## Task item:
Only certain lines below are wanted: those starting at the line containing "Autorizované servisy (281, 2191)" and ending at the line containing "Życzenia (716, 11)", both included, each retyped exactly.

## Data:
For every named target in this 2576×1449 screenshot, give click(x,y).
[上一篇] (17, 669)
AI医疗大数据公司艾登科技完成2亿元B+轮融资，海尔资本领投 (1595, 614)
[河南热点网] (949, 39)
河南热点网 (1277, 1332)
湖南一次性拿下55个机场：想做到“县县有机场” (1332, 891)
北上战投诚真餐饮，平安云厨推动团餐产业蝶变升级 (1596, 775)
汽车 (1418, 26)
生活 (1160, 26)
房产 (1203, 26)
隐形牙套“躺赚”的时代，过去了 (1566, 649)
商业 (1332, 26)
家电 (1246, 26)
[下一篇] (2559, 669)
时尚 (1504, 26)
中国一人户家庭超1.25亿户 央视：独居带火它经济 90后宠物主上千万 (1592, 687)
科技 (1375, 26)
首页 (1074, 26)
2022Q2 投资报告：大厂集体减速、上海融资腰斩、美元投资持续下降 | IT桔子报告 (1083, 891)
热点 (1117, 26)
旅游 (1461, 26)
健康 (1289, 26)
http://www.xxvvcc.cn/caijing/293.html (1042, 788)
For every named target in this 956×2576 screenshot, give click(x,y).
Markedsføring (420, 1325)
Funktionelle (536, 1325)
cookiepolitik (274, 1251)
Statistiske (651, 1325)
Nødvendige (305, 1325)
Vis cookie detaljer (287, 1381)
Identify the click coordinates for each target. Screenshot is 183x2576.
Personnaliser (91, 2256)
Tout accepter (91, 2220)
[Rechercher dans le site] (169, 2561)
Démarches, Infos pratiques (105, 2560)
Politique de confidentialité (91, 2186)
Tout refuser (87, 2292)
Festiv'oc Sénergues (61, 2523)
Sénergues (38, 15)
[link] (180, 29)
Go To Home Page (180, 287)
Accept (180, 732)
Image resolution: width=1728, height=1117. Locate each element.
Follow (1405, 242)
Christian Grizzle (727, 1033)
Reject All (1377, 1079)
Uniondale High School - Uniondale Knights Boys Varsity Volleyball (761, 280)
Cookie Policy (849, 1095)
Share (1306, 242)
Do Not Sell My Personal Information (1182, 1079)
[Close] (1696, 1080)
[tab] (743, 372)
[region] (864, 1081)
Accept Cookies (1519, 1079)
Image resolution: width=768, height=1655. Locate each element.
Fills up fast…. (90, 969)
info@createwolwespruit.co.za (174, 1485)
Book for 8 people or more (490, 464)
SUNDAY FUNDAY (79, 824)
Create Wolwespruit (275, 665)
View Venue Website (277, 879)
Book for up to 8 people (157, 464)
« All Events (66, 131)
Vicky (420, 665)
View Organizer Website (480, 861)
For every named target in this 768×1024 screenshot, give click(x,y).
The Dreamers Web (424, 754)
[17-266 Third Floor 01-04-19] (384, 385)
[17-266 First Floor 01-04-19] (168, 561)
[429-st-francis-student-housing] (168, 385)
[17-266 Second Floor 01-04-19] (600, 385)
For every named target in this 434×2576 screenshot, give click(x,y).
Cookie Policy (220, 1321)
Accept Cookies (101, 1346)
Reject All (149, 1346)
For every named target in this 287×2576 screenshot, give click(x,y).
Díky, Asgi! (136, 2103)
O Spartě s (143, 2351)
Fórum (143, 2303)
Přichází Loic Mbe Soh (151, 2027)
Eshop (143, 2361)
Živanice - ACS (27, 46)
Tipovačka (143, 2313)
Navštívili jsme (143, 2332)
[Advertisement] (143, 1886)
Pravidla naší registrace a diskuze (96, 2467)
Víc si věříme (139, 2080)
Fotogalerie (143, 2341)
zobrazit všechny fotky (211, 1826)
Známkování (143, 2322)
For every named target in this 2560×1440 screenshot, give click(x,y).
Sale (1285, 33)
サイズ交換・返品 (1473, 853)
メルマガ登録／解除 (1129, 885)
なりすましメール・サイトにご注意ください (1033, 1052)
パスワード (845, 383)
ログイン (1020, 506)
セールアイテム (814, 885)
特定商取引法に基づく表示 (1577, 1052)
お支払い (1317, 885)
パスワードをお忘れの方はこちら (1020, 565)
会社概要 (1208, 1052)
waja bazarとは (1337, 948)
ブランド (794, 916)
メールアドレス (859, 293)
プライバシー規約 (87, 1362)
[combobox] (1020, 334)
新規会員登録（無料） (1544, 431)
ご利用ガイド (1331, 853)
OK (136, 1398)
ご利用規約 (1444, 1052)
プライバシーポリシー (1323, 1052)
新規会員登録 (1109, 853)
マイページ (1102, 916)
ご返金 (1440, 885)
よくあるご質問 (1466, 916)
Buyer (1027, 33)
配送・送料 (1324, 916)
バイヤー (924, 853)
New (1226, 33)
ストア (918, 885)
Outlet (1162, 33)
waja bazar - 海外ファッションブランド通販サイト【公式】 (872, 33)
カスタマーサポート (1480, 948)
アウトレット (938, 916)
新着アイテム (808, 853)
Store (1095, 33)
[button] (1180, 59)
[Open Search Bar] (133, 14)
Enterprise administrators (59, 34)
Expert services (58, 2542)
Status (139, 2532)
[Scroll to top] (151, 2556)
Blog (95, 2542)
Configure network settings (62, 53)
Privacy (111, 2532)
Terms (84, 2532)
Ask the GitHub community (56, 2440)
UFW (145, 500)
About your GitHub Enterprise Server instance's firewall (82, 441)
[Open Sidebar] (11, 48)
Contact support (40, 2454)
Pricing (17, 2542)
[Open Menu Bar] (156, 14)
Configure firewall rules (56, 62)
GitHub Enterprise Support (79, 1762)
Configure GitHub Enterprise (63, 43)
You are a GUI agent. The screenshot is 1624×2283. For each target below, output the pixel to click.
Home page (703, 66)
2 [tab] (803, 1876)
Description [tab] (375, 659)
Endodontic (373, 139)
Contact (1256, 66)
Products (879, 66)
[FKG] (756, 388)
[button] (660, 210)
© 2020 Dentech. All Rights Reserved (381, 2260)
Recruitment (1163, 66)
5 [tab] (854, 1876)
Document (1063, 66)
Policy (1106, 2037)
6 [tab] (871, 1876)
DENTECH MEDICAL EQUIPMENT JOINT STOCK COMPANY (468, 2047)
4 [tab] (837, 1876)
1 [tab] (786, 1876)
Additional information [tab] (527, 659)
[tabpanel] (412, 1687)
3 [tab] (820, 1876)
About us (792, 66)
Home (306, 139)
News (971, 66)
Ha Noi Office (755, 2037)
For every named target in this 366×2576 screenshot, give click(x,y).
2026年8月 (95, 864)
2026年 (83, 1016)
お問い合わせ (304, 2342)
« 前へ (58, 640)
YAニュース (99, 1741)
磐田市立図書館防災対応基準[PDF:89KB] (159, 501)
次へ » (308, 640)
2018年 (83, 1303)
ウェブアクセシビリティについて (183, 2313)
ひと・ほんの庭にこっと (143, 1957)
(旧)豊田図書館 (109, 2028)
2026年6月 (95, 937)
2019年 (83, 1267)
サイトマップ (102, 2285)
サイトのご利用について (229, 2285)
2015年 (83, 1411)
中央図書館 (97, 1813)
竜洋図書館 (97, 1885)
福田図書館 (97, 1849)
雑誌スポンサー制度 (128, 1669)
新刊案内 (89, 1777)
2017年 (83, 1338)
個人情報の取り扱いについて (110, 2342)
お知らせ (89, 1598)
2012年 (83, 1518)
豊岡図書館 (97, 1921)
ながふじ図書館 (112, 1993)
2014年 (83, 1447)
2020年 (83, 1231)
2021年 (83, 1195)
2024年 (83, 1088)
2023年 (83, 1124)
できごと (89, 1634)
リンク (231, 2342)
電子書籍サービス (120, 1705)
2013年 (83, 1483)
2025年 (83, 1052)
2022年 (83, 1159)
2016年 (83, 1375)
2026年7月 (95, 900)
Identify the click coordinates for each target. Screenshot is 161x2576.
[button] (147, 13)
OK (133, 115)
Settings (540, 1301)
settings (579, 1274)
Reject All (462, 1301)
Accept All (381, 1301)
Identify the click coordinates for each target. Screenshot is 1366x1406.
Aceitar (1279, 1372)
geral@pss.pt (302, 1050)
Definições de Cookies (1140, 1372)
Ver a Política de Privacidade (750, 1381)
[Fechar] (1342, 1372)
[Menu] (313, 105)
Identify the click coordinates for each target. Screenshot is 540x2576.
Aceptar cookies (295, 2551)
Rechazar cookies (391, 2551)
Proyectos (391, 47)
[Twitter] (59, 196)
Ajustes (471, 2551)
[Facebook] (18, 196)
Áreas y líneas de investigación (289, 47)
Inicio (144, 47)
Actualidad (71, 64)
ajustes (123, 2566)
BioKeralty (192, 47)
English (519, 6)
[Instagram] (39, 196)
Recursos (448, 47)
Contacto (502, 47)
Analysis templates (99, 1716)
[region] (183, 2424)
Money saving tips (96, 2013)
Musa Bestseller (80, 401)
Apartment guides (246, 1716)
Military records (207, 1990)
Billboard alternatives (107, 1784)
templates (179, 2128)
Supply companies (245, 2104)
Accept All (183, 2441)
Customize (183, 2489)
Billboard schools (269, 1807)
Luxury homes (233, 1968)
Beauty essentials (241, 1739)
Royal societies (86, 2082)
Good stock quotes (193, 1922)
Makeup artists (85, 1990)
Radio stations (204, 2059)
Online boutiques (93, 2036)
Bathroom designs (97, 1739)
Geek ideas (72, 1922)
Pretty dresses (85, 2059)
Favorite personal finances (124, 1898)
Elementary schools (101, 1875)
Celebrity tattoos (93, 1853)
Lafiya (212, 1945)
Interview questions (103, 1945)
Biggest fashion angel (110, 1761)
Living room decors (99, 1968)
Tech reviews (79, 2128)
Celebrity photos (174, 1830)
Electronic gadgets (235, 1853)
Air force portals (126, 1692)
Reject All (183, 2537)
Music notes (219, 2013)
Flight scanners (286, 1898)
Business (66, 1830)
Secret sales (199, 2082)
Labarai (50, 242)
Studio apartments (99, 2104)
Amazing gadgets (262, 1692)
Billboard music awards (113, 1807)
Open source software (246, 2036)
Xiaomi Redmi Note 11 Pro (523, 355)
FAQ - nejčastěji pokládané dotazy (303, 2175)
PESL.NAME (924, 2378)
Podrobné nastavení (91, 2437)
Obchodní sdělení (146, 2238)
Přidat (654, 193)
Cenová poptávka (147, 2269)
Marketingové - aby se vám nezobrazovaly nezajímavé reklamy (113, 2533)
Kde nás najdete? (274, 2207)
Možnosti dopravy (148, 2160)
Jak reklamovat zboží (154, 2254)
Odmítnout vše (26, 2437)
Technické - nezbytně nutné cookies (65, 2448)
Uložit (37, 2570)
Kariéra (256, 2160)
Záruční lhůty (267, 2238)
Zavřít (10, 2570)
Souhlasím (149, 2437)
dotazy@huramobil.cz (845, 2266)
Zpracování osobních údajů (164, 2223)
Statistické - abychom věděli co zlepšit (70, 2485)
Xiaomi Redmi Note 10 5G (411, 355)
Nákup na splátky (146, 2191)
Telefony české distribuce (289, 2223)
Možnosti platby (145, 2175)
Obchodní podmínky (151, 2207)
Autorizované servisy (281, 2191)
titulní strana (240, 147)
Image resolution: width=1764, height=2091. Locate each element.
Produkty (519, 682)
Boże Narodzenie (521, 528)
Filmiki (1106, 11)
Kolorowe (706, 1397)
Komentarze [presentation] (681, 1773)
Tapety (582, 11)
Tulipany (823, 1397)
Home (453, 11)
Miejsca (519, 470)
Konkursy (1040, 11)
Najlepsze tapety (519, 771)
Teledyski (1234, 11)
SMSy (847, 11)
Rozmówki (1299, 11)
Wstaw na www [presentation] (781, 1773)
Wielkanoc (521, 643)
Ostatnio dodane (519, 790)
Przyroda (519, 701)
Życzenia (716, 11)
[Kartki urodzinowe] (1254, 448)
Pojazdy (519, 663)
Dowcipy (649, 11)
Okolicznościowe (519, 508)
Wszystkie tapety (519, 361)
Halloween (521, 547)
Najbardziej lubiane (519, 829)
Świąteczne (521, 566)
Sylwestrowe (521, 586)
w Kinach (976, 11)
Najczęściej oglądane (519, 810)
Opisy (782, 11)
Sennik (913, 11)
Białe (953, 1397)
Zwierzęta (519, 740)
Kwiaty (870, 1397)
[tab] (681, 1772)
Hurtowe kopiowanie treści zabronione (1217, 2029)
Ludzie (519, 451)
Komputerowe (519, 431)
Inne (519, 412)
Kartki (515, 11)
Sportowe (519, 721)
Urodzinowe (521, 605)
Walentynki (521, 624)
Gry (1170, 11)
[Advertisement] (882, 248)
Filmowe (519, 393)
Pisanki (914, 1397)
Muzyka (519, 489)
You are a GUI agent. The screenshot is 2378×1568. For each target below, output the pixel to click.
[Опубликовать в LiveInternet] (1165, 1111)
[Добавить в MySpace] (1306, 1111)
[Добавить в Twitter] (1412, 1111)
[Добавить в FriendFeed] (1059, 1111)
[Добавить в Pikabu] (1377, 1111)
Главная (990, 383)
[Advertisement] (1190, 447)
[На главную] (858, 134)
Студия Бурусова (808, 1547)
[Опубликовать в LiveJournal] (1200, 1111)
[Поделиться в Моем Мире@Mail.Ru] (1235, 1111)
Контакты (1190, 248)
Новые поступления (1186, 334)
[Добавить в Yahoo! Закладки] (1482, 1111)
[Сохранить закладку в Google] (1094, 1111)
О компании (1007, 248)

## Result of this exercise:
Autorizované servisy (281, 2191)
titulní strana (240, 147)
Image resolution: width=1764, height=2091. Locate each element.
Produkty (519, 682)
Boże Narodzenie (521, 528)
Filmiki (1106, 11)
Kolorowe (706, 1397)
Komentarze [presentation] (681, 1773)
Tapety (582, 11)
Tulipany (823, 1397)
Home (453, 11)
Miejsca (519, 470)
Konkursy (1040, 11)
Najlepsze tapety (519, 771)
Teledyski (1234, 11)
SMSy (847, 11)
Rozmówki (1299, 11)
Wstaw na www [presentation] (781, 1773)
Wielkanoc (521, 643)
Ostatnio dodane (519, 790)
Przyroda (519, 701)
Życzenia (716, 11)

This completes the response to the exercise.